Coin Metrics: The evolution of Ethereum pledged ecology and future prospects

author:TANAY VED & AMP; Matías Andrade Source: Coin Metrics Translation: Shan Ouba, Bit Chain Vision Realm

Key points:

  • Ethereum’s pledged ecosystem has gone through a long road, and has evolved from the initial POW to POS that appeared with The Merge.Essence

  • About 33.5 million ETH, worth about $ 115 billion, was pledged on the Ethereum consensus layer, accounting for 27.8%of ETH’s total supply.

  • At present, 1.05 million active authenticants have participated in the network, and will increase by 15%since 2024.

Brief background of Ethereum pledged

Praising is the core of the blockchain of equity (POS) such as Ethereum.As Ethereum transitions from the workload certificate (POW) network to the equity certificate (POS) in 2022, the participants now need to be deposited at least 32 ETH as a mortgage to promise “pledge” in order to become active on the Internet to become active on the Internet.Verification -the core economic participant of the system.

Praising is the basis for the network to reach a consensus, that is, the process of proposal, verification, and proof of the new block of the network participants (verification).

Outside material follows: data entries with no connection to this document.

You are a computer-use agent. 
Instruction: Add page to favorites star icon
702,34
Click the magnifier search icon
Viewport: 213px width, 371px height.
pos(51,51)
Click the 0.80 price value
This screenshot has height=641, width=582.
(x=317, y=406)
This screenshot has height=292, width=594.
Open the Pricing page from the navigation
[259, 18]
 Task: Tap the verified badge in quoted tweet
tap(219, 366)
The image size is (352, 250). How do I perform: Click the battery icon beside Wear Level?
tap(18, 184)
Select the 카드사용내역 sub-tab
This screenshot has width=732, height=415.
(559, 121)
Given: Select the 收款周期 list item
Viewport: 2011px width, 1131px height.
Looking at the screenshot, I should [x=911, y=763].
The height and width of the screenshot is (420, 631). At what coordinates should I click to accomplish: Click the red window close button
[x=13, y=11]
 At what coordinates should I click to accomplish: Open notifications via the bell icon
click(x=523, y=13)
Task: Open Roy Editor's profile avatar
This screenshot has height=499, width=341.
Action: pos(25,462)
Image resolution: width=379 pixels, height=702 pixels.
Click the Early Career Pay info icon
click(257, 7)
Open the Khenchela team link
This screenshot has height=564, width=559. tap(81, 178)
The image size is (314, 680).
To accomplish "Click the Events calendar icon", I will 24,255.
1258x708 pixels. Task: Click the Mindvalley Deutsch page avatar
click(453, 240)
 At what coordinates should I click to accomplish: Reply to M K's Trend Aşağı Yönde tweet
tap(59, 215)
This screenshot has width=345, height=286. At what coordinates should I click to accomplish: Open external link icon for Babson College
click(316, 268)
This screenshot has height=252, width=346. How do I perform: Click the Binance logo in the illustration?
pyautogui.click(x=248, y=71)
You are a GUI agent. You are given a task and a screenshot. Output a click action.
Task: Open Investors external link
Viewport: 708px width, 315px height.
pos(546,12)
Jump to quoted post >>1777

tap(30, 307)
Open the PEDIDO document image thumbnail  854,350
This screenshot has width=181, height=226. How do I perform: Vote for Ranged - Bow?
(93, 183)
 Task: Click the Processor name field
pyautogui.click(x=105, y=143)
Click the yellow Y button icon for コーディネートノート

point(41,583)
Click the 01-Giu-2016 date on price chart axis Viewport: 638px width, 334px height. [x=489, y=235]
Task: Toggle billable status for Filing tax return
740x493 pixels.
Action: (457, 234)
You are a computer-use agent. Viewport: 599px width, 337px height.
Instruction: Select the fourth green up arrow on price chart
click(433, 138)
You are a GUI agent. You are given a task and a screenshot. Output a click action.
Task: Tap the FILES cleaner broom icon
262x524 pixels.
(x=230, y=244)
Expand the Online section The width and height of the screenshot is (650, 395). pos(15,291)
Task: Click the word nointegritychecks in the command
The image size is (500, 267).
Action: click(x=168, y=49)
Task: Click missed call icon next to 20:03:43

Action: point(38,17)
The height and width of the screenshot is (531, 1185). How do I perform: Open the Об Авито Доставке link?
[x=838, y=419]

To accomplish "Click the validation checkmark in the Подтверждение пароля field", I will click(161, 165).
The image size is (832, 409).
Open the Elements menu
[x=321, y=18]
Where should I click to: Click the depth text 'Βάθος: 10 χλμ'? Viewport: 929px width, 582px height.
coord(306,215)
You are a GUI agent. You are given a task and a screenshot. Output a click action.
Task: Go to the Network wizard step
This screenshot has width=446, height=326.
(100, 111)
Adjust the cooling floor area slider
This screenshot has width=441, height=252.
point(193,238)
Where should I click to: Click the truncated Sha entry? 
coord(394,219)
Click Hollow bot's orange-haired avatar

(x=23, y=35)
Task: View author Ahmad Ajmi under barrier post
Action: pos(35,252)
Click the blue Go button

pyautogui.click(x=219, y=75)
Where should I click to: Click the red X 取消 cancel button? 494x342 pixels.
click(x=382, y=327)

The value of pledged assets helps the economic security of the network.The pledge of verifications can be used as economic incentives, prompting participants to act with the best interests of the Internet.On the one hand, if the verifier performs his duties honestly, he will receive Ethereum rewards, otherwise it will face the risk of punishing or cutting pledge due to malicious acts.

introduce

Given that the spot Ethereum ETF will be on July 23Go onlineAnd the dense clouds around the pledge, we believe that the basic role of solving pledge in the Ethereum network is very important.In this period of research report, we revealed the pledge journey of Ethereum so far, and learned how the pledge ecosystem worth $ 115 billion is worth the appearance, development, and its development direction.

From the transition through The Merge to POS, to the withdrawal through Shapella, the emergence of liquidity pledge and re -pledge, and the recently launched spot Ethereum ETF ——The pledge is undoubtedly one of the core pillars of the Ethereum route map, which is essential to the entire ecosystem.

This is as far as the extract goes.